Melihat kabar tersebut, banyak anak muda berbondong-bondong membeli obat cacing, berharap tidak mengalami cacingan.
Menurut Organisasi Kesehatan Dunia (WHO), cacingan sendiri merupakan penyakit yang kerap terabaikan. Padahal prevalensi kecacingan di Indonesia mencapai 28,12%. Dengan infeksi cacing gelang mencapai 39%, cacing cambuk 24%, dan cacing tambang 5%.
Adapun, cacingan paling banyak dialami anak usia sekolah hingga 60-80%, dan usia pra-sekolah (24-59 bulan) 20-30%.

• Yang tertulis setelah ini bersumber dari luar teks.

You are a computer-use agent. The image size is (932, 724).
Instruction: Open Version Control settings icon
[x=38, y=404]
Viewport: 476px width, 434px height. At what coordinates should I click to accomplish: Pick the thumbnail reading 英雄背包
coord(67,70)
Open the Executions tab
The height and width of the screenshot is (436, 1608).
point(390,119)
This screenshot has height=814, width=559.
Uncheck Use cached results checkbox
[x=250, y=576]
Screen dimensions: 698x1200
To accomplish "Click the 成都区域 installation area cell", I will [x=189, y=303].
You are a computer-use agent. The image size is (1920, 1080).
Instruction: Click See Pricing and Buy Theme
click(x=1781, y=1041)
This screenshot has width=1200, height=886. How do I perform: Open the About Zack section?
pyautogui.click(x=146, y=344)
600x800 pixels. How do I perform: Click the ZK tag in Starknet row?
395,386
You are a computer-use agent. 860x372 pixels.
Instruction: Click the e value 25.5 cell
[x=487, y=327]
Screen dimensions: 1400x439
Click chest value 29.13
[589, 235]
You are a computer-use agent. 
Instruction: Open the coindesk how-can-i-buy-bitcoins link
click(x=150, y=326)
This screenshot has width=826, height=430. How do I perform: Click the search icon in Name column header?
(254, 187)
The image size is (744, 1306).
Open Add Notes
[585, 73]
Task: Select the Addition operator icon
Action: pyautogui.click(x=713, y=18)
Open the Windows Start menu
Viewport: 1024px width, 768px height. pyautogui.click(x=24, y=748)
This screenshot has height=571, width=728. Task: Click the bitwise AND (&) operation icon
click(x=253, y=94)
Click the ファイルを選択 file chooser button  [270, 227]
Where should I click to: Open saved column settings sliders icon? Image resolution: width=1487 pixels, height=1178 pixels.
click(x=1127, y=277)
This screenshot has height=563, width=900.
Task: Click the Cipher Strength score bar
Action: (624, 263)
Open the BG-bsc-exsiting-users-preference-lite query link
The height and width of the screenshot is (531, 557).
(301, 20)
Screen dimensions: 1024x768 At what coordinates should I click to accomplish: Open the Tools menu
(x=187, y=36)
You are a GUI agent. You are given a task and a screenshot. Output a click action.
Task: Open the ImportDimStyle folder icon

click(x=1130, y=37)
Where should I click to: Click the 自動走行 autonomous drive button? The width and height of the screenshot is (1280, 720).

Namun, Dr. Riyadi dari Unit Kerja Koordinasi Infeksi dan Penyakit Tropis Ikatan Dokter Anak Indonesia (IDAI) mengatakan bahwa obat cacing tidak perlu diminum jika tak ada gejala.
Gejala cacingan meliputi:
- Mual
- Nafsu makan berkurang
- Konstipasi
- Lesu
- kurang konsentrasi
Adapun, tergantung jenis cacingnya, bisa menyebabkan intoleransi laktosa, diare atau justru sulit buang air besar, malabsorbsi vitamin A, hingga anemia.
"Oleh karena itu, minum obat cacing kalau bergejala boleh, mulai umur 1 tahun sampai umur berapa pun. Di atas 1 tahun, kalau kita memang ada gejala, ada indikasi, ya harus minum obat, tapi tetap harus dengan saran dokter," katanya dalam Media Briefing melalui Zoom, Jumat (22/8/2025).
Riyadi menegaskan bahwa obat cacing bertindak seperti antibiotik, merupakan jenis antimikroba, antimikroorganisme.
"Jadi jangan sampai digunakan secara berlebihan. Nanti dikhawatirkan bisa mulai muncul kemungkinan resisten obat walaupun belum ada bukti nyata. Nanti kalau digunakannya secara tidak rasional, resisten, malah kalau kejadian tidak bisa diobati," teeangnya.
Kemudian, obat cacing dapat menimbulkan efek samping meskipun tidak selalu.
"Jadi buat apa kita ambil risiko kalau tidak ada indikasi? Jadi ikuti saran dan indikasi yang diberikan oleh dinas kesehatan atau dokter yang Anda percaya," imbuhnya.